En 1972, elle crée l’association ArtService International qui a pour but de faire connaître en France l’avant-garde de la scène New Yorkaise. C’est donc grâce à Bénédicte Pesle que des artistes comme le metteur en scène Robert Wilson, les musiciens Philip Glass, Steve Reich ou Meredith Monk, les danseurs et chorégraphes Lucinda Childs, Trisha Brown, Yvonne Rainer ont démarré leur carrière à Paris et en Europe.
C’est elle qui parvient à convaincre Michel Guy, alors ministre de la Culture, de commander un opéra à Philip Glass.
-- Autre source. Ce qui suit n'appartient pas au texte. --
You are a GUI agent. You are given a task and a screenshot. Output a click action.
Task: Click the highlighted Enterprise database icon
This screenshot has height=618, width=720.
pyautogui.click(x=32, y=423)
Ce sera le choc esthétique _Einstein on the Beac_h, mis en scène par Robert Wilson, dont la première a lieu au Festival d’Avignon en 1976.
Plus tôt, on la retrouve également aux côtés de Michel Guy lorsqu’il s’agit de créer le Festival d’Automne à Paris en 1972. Elle a aussi œuvré à la création de la Cinémathèque de la Danse ainsi qu’au Centre national de danse contemporaine d’Angers.
Personnalité discrète et peu connue du grand public, Bénédicte Pesle est pourtant à l’origine de l’explosion artistique de l’avant-garde américaine qui secoua Paris, puis l'Europe, dans les années 1970. En réaction à son décès, Robert Wilson a déclaré que « personne n’avait fait autant qu’elle dans la seconde moitié du XXe siècle en terme d’échanges culturels entre la France et les Etats-Unis ». Le metteur en scène rappelle qu’elle finançait elle-même certains projets malgré ses fonds limités et sans jamais demander à ce que son nom ne soit mentionné. « De toutes les personnes que j’ai pu côtoyer professionnellement, elle était la plus sage, la meilleure, elle était une géante ».